I am using PhotoStructure to manage my photographs. At the moment PS does put similar images together but does not cull the photographs.
I have thousand of Jpeg files taken over many years with no culling. I am looking for a Windows program can help me select the best photographs and enable me to reduce the number held and make my collection more useful.
I think it should be able to detect blurred images, similar images, closed eyes, grainy images, poor exposure etc.
I would want the option to review the selected photographs before they are removed from the collection.
The program would need to move the images to an archive in case an image is mistakenly deleted.
I would mainly be using the program to cull my existing photos. I could also use it on any new photos.
I’m not familiar with anything that will do this automatically.
Apple Photos is the most commonly used consumer software I’m aware of that generates a “quality score” for images–it’s used for their “curation” view, but I think they don’t expose it generally because it has both false positives and false negatives (it’s not very accurate, at least with what I’ve seen).
Google published NIMA a while ago, and there are several papers since. They tend to favor a heavy-handed “structure” filter, though: their model loves HDR, and doesn’t seem to care about faces.
I suspect that beauty will be in the eye of the beholder here. I think rather than a single “quality” score, it may be more flexible to have a mixture model of scores (like closed eyes, smiles, focus/bur, brightness histogram, signal-to-noise, saturation, … the stuff you touched on). It’d be up to the user to determine how important they think each score is, but by agreeing or rejecting auto-culling results, we might be able to back into the “correct” settings automatically.
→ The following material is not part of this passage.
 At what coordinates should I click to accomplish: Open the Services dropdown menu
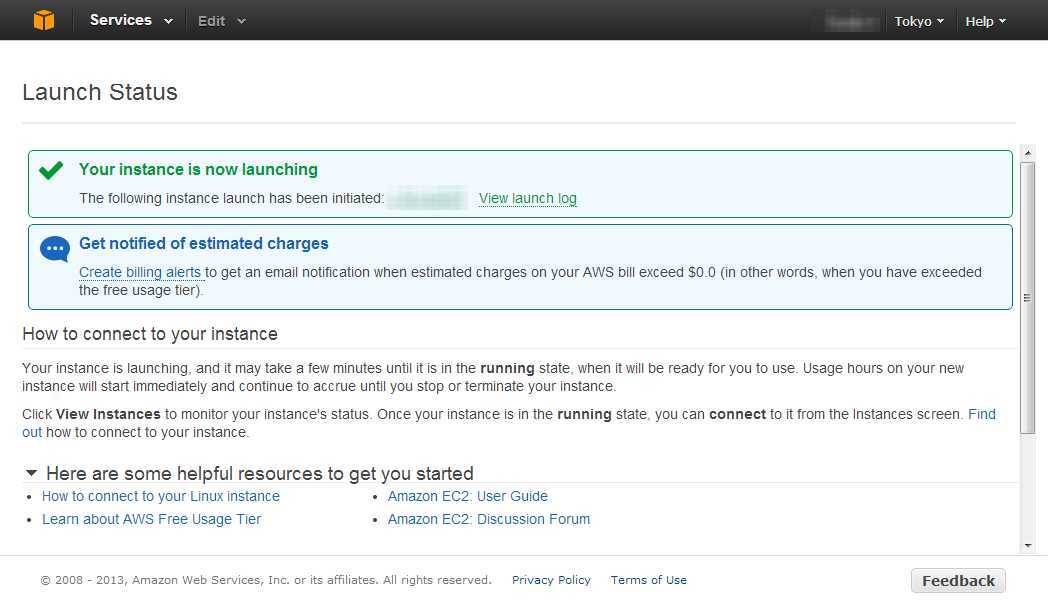(131, 20)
If you have a tool that generates quality scores (especially if it’s open source that I could include within PhotoStructure), please share–I’d be happy to add a bit of code to call it and store a quality score (or set of quality scores associated to different attributes). I can then add a threshold score to auto-archive or auto-exclude assets, or a “show only highlights” button for any tag.
Something like Aftershoot might be worthwhile looking at. I’ve only played with it a little, but it will go through all the photos you give it, and give each a star rating based on things like focus, closed eyes etc. There’s a free, limited version and a paid version (per month or per year). Then you can review if you want or just take say the 4 and 5 star photos etc.
Version 2.1 adds “archive”, “remove”, and “delete” actions for your assets. Read more here:
If you’d prefer to cull your photos and videos externally from PhotoStructure, you can:
Delete the photo or video from your hard drive. Any asset that is found to be missing will be assumed to be deleted, and if it’s the only asset file variant for that asset, the asset will be removed from your library.
If there are other copies (exact or duplicates), the asset will remain, but that variation will be removed from the asset info panel.
Set the metadata Rating tag to 0 or -1.
Before importing a file, PhotoStructure uses the rejectRatingsLessThan setting (which defaults to 0) to skip over zero-rated photos and videos.
Ideally, PhotoStructure would see zero Rating and mark the whole asset as removed/excluded, but at least as of v2.1, that’s not how it works. If you think setting any variation to 0 should mark the asset as excluded/removed (or maybe archived?), I kinda agree with you–we can discuss that here (or in Discord).
Just to be clear about “culling” - we just have to be clear on what the goal is.
If the goal is to actually remove the duplicates from disk, then you’ll need to use other software. Because photostructure does not actual delete anything. It’s more of a logical deduplication, but the duplicates still exists on disk. Even if you chose to have PS organize your library, it will copy the duplicates into it.
The tool that I have uses the PS Library as the reference for the hard drive duplicate search. Any duplicates found outside of the PS Library directories is marked eligible for deletion. I assume the assets are the originals copied into the PS library folders.
So when the regular scan takes place, the duplicated references outside of the PS Library are removed to reflect the deleted external files.